On the other end of the spectrum, “As I Am,” a duet with Khalid, took two years to nail down. Hein began writing the track in the basement studio of his New York City apartment. With a gibberish vocal line and piano, he took the barebones to his friend and collaborator Ido Zmishlany to flesh it out. Together, the duo spent the entire day plugging in lyrics “and then came up with the nursery rhyme part. I was super self-conscious about it,” he admits, worried it felt too Disney. “I was like ‘bro, just do it, and we’ll revisit it tomorrow.’ He actually played it for his wife and little girl, who was three at the time─and she memorized the melody. That was very telling.”

But the song still lacked a solid verse. “I’m all about passing the baton and tagging other people in who I trust,” he adds. So, he took the song to Scott Harris, who brought “a clear vision for how the verse melody should go. I put both parts together. Then, we had this super amazing ballad.”
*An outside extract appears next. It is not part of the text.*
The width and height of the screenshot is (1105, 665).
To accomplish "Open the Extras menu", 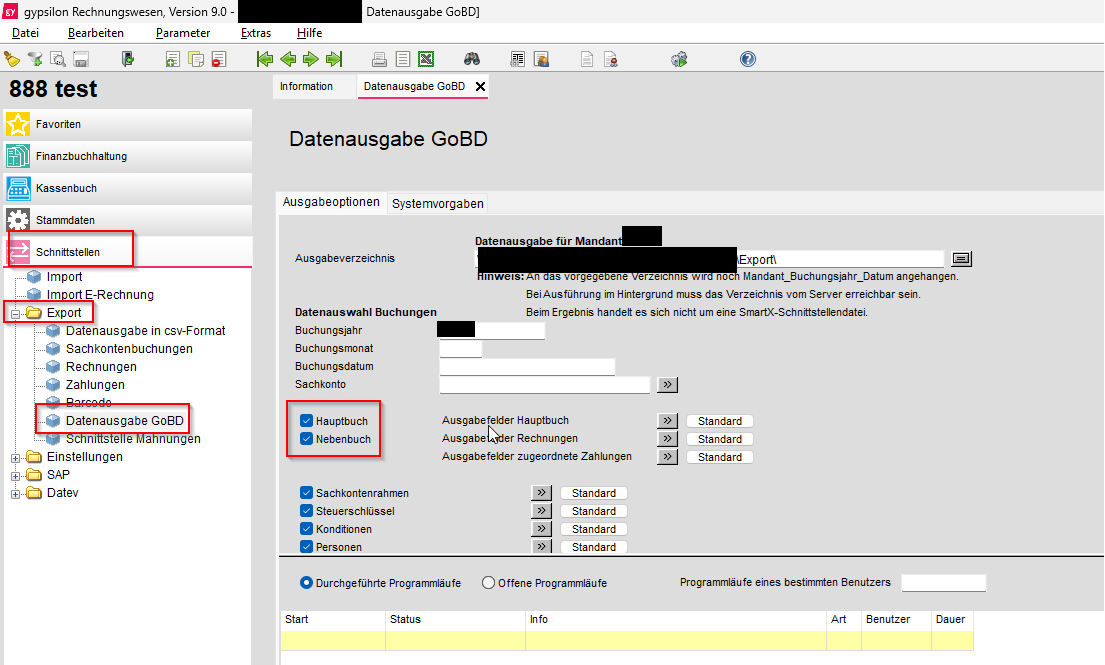I will pyautogui.click(x=255, y=32).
The song then sat for a year─until Josh Gudwin sent it over to The Monsters & Strangerz. “I had forgotten about it,” confides Hein. “Stefan [Johnson] Facetimed me, and he had this new beat and synths with Justin’s vocals. I got goosebumps. I never pictured it going from a ballad to kind of an arena anthem.” Bieber immediately latched onto the song and turned to Khalid to transform it even further, literally turning the final version into the label “a week before the album. That song has a spirit of its own. Nobody could stop it.”

Another emotional pinnacle arrives with “Unstable” (featuring The Kid LAROI), inspired by a day when co-writer Delacey stormed the session “a little frantic,” Hein recalls. “She had just fired her manager an hour before the session. She was telling us how unstable her life was. I was like ‘that’s it.’ We unanimously decided to chase that.”
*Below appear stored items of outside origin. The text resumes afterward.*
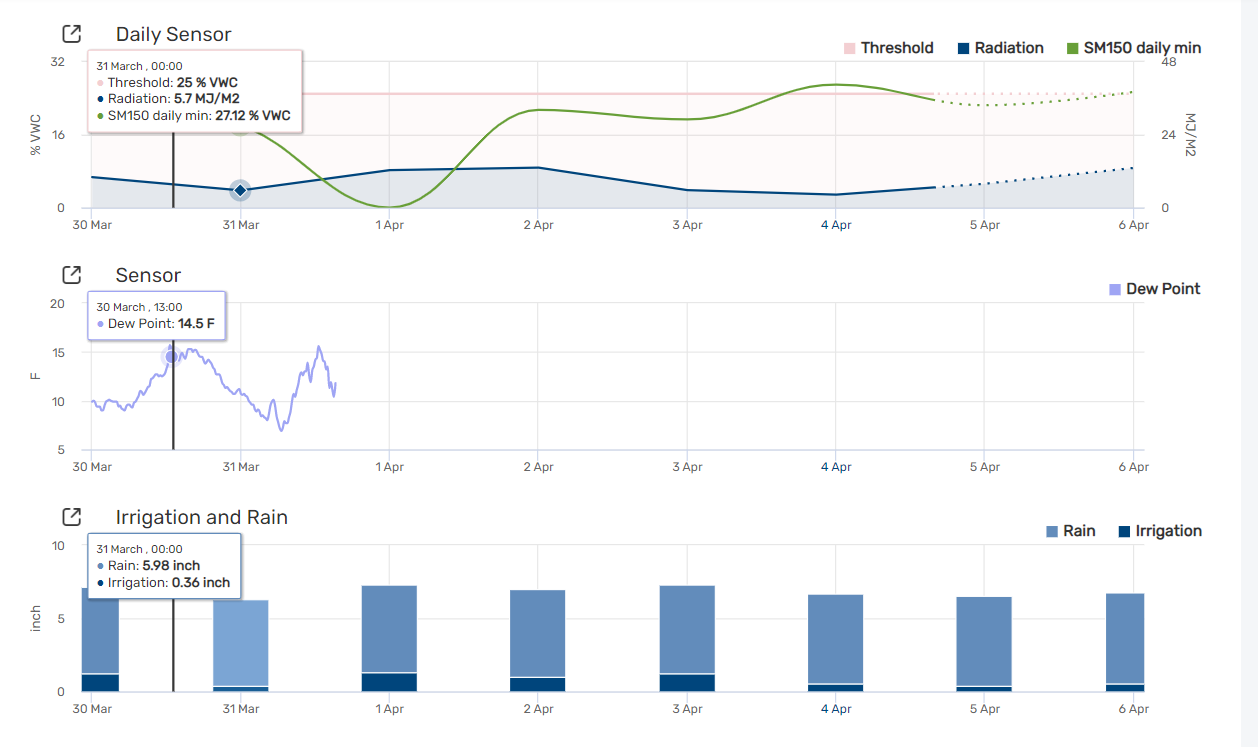The width and height of the screenshot is (1258, 747).
Task: Click the highlighted 31 Mar rain bar
Action: point(239,640)
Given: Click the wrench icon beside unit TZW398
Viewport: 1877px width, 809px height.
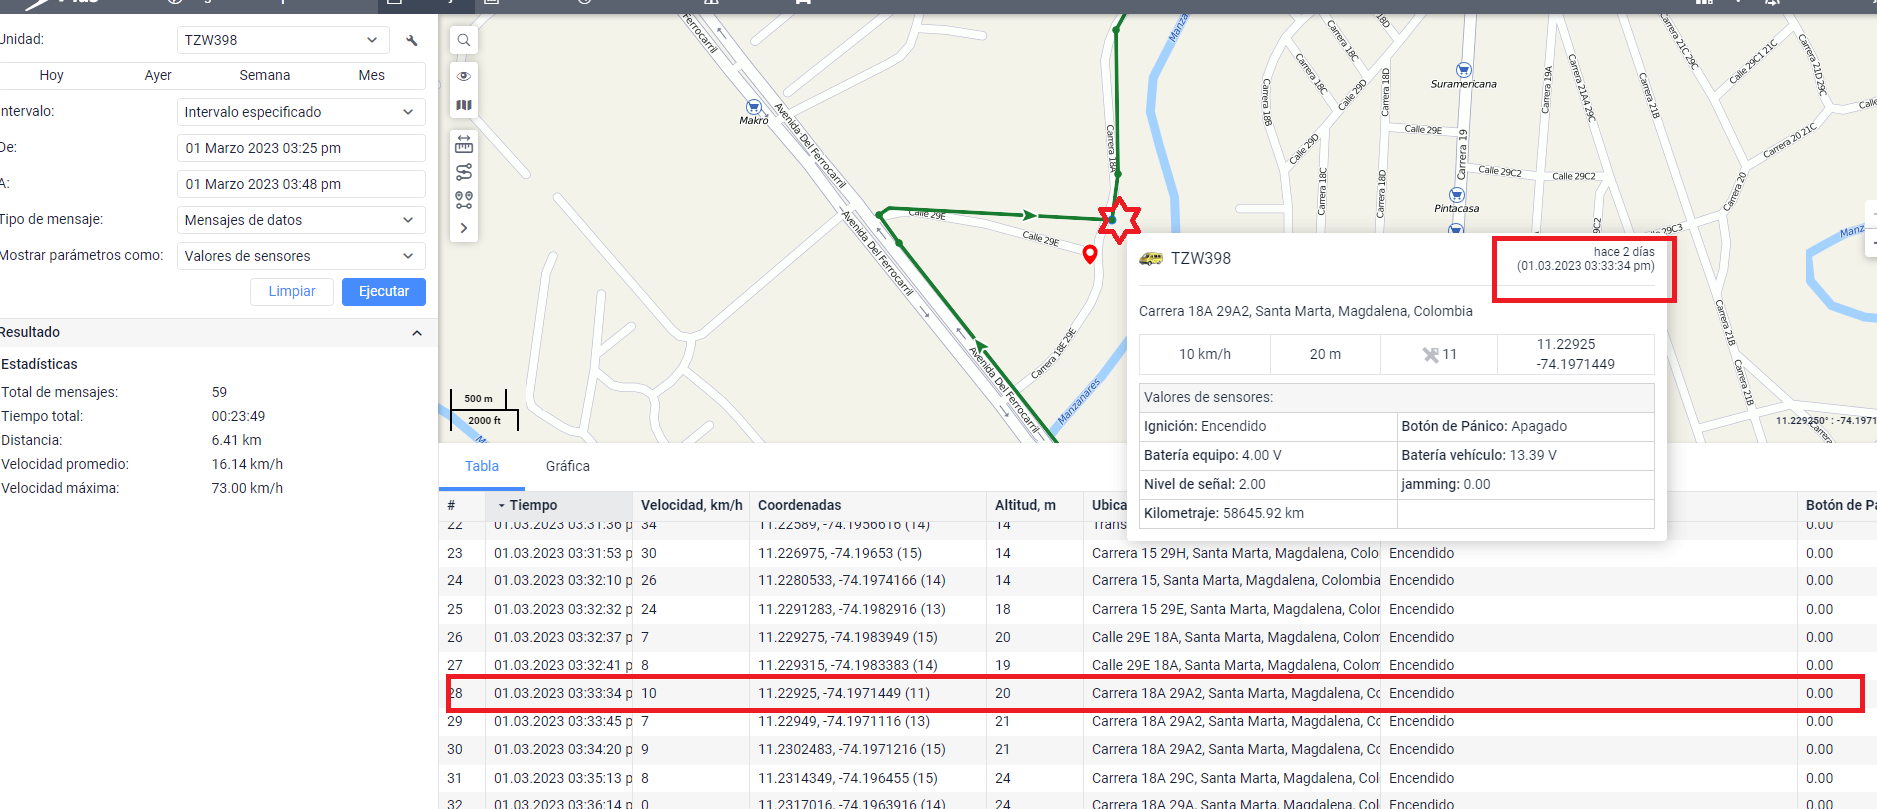Looking at the screenshot, I should [411, 41].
Again, the song collected proverbial dust for a year. “It was always in the back of my head. There was something special in it,” says Hein, who then took the track to Rami Yacoub. “He knows how to seamlessly transition a verse to a pre- to a chorus. I had the lyrics and a verse, and he was able to show me how to let the pre- lift into the chorus. The record sounds so effortless, but it was not effortless for me. It’s so hard to make something sound so simple.” 

Six months passed, and the songwriting crew rewrote the whole first verse and rearranged the pre-chorus. Once in Bieber’s hands, the pop star later “reached out and asked if I could make it past tense. There was a time when other producers were taking a crack at it. It ended up being stripped again. It’s one of those songs that’s not going to have this immediate moment, but it’s so solid that it’s going to live on.”
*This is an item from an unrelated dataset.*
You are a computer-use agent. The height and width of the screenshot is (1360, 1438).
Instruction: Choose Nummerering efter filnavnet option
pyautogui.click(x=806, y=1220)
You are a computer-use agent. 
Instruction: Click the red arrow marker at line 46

Justin Bieber’s Justice is the moment ALDAE has been longing for. “To all my fellow collaborators, I genuinely get butterflies working with a lot of y’all and can’t believe I get to call you my friends in such a cut throat business,” he wrote on Instagram.

Long gone are the days questioning his talent. The little 10-year-old kid who once wrote a song for his first girlfriend would be proud. All in all, he has certainly earned the right to stand in the spotlight. With previous credits, including Carlie Hanson, Marshmello, Selena Gomez and others, ALDAE has never taken a second of it for granted.

More than anything, he has learned “to be patient” about the business as much as the art of songwriting itself. “What it takes to get a song from an idea to a record” is often an arduous task that takes great discernment and patience. “I rarely get things right on the first time or even the second,” he says. “The cliche ‘great things take time’ is so true about a great song. A song can be great, but for it to come out, and have the right vessel, it takes far more. There’s a bit of divine intervention.”